── ENTRIES SHOWN ──

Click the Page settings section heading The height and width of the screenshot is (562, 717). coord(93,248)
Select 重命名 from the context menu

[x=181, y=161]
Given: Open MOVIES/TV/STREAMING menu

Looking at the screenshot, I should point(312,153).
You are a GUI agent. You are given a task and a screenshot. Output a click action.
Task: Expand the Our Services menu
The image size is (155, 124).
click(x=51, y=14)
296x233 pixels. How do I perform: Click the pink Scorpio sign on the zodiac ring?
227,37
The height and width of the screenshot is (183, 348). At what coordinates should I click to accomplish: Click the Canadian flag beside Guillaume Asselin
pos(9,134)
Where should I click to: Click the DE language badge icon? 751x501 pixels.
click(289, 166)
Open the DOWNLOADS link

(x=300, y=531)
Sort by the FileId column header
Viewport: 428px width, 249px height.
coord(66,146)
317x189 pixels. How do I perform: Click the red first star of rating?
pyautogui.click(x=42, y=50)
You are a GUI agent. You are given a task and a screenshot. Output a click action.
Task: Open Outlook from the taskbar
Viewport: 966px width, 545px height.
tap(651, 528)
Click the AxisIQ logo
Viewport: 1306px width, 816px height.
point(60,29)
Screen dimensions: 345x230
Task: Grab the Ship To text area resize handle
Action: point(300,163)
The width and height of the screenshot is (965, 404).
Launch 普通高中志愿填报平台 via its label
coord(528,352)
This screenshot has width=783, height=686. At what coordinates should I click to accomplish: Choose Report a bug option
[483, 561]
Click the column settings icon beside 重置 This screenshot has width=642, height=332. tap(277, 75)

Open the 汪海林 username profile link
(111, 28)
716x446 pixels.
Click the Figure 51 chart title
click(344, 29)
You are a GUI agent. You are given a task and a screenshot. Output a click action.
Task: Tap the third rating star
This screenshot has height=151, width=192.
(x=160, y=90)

───

◆ THE EXERCISE: Rewrite all of the records above, swapping every "GUI agent" for "screen agent" and keeping everything else the same.

◆ ANSWER TO THE TASK:
Click the Page settings section heading The height and width of the screenshot is (562, 717). coord(93,248)
Select 重命名 from the context menu

[x=181, y=161]
Given: Open MOVIES/TV/STREAMING menu

Looking at the screenshot, I should point(312,153).
You are a screen agent. You are given a task and a screenshot. Output a click action.
Task: Expand the Our Services menu
The image size is (155, 124).
click(x=51, y=14)
296x233 pixels. How do I perform: Click the pink Scorpio sign on the zodiac ring?
227,37
The height and width of the screenshot is (183, 348). At what coordinates should I click to accomplish: Click the Canadian flag beside Guillaume Asselin
pos(9,134)
Where should I click to: Click the DE language badge icon? 751x501 pixels.
click(289, 166)
Open the DOWNLOADS link

(x=300, y=531)
Sort by the FileId column header
Viewport: 428px width, 249px height.
coord(66,146)
317x189 pixels. How do I perform: Click the red first star of rating?
pyautogui.click(x=42, y=50)
You are a screen agent. You are given a task and a screenshot. Output a click action.
Task: Open Outlook from the taskbar
Viewport: 966px width, 545px height.
tap(651, 528)
Click the AxisIQ logo
Viewport: 1306px width, 816px height.
point(60,29)
Screen dimensions: 345x230
Task: Grab the Ship To text area resize handle
Action: point(300,163)
The width and height of the screenshot is (965, 404).
Launch 普通高中志愿填报平台 via its label
coord(528,352)
This screenshot has width=783, height=686. At what coordinates should I click to accomplish: Choose Report a bug option
[483, 561]
Click the column settings icon beside 重置 This screenshot has width=642, height=332. tap(277, 75)

Open the 汪海林 username profile link
(111, 28)
716x446 pixels.
Click the Figure 51 chart title
click(344, 29)
You are a screen agent. You are given a task and a screenshot. Output a click action.
Task: Tap the third rating star
This screenshot has height=151, width=192.
(x=160, y=90)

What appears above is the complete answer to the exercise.